2. June 16 was the first day of what came to be called the Soweto uprising. It began there but spread to other townships around the country and continued until year-end in the face of harsh state repression.
3. Bantu education was set up in 1953, five years after the National Party came to power on the apartheid platform. Bantu education was a project of the department of native affairs to cater specifically to black people. Dr Hendrik Verwoerd, then the minister of native affairs and later prime minister, said that the policy would educate black people to know their place in society: “Natives must be taught from an early age that equality with Europeans [whites] is not for them.”

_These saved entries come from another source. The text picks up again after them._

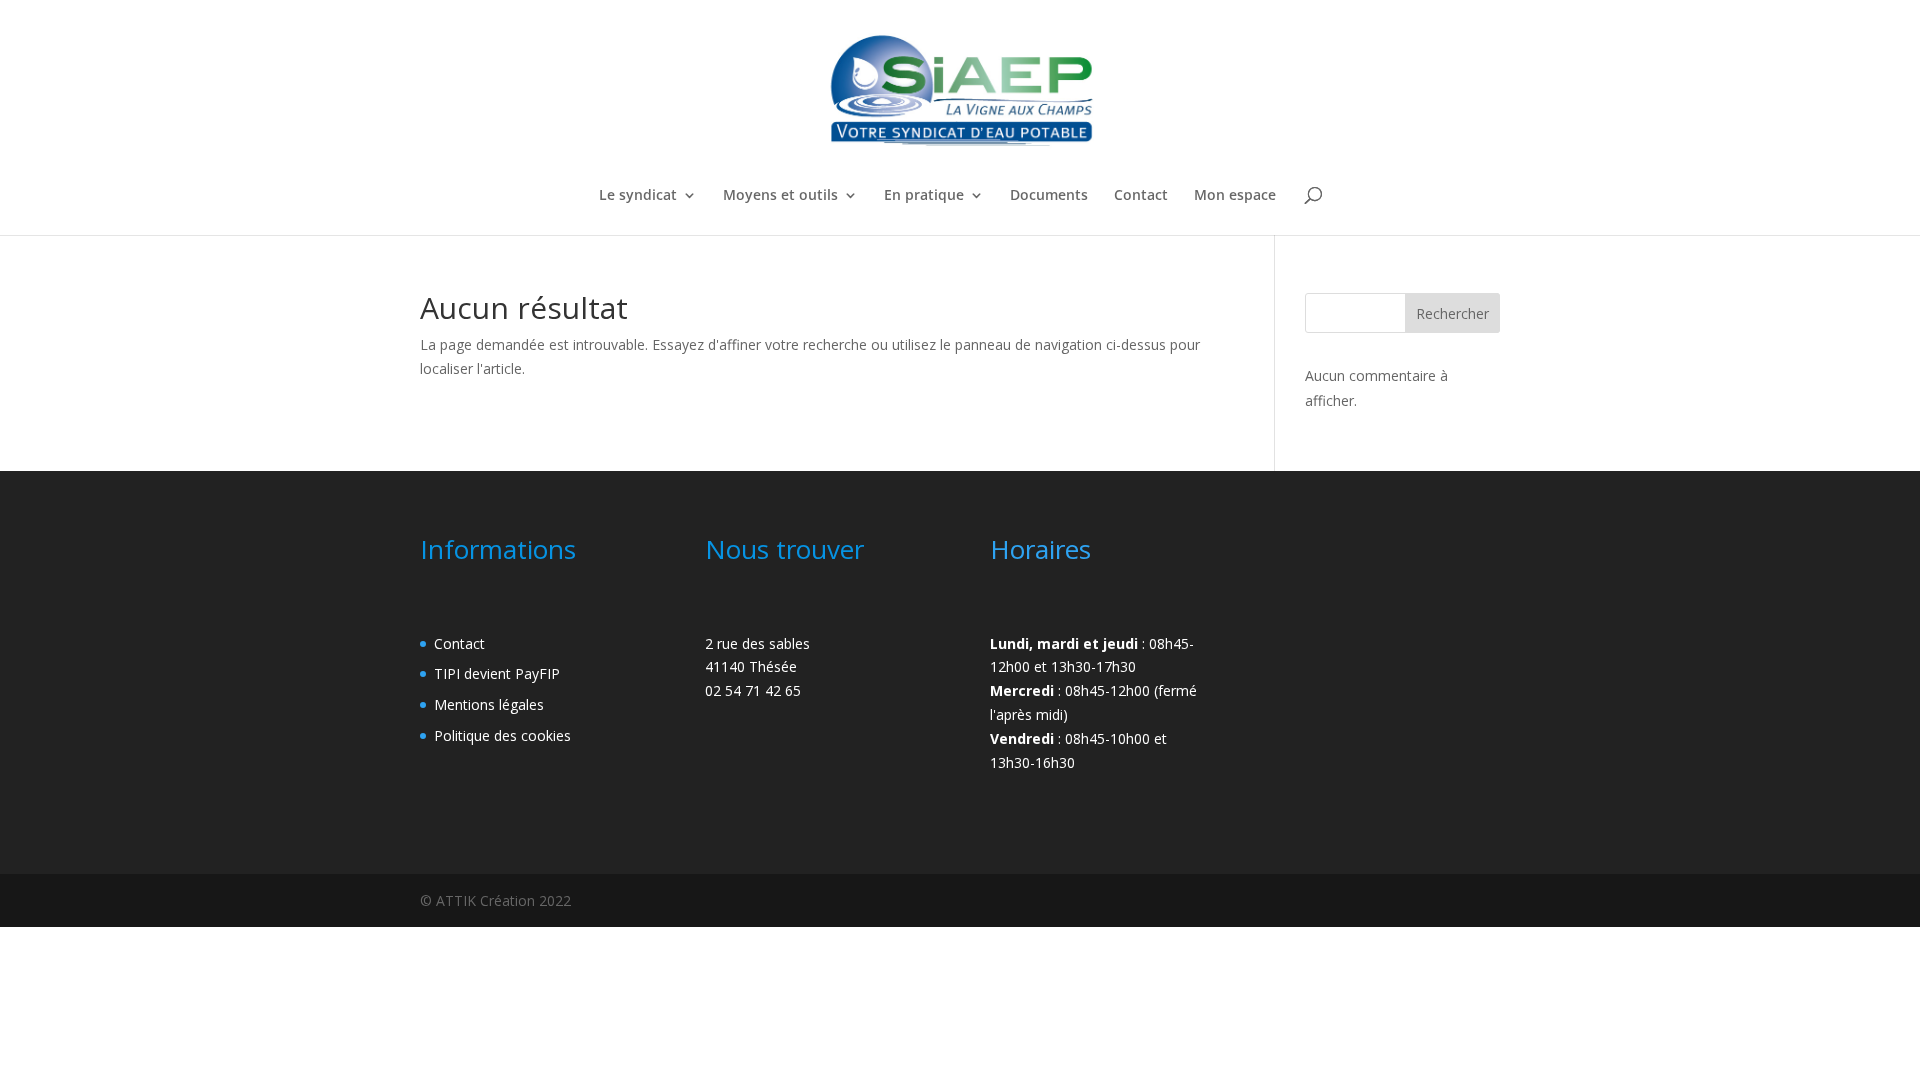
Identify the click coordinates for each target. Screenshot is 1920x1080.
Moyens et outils (780, 196)
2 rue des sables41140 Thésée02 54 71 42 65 (757, 667)
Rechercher (1452, 313)
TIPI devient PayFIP (497, 673)
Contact (1141, 196)
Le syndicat (638, 196)
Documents (1049, 196)
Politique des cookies (502, 735)
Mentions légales (489, 704)
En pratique (924, 196)
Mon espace (1235, 196)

4. According to South African History Online, Bantu education did provide more education for more black people than ever before. But the facilities were meagre and soon overcrowded. “No new high schools were built in Soweto between 1962 and 1971. Students were meant to move to their relevant homeland to attend the newly built schools there.” However, in 1972, the government heeded business calls for a better-trained workforce and built 40 new schools in Soweto. Over the next four years, the numbers of pupils attending high school in Soweto tripled and, in 1976, “257505 pupils enrolled in form one [the former standard six], but there was space for only 38 000”.
5. The education given was very unequal: “The government spent R644 a year on a white child’s education but only R42 on a black child.”
6. A state plan for black pupils to be taught key subjects in Afrikaans began in 1974 and was taking effect in 1976. Pupils and teachers objected to having to learn and teach in “the language of the oppressor”.
7. Pupils at the Orlando West Junior School went on strike in April 1976. An action committee was formed and a mass protest was planned for June 16. The committee became the Soweto Students’ Representative Council and part of the broader Black Consciousness Movement.
8. On June 16 1976, police blocked the movement of 10000 to 20000 pupils towards the Orlando Stadium. In a confrontation near Orlando High, 13-year-old Hector Pieterson was killed and, through the photograph by Sam Nzima, became an icon of the uprising.
9. The June 1976 death toll was 176, at least 23 deaths occured on the first day. Thousands were injured. The police ordered township hospitals to report anyone receiving treatment for gunshot wounds, but doctors listed the wounds as abcesses.
10. Pupils’ placards read: “Down with Afrikaans” and “If we must do Afrikaans, [Prime Minister John] Vorster must do Zulu.”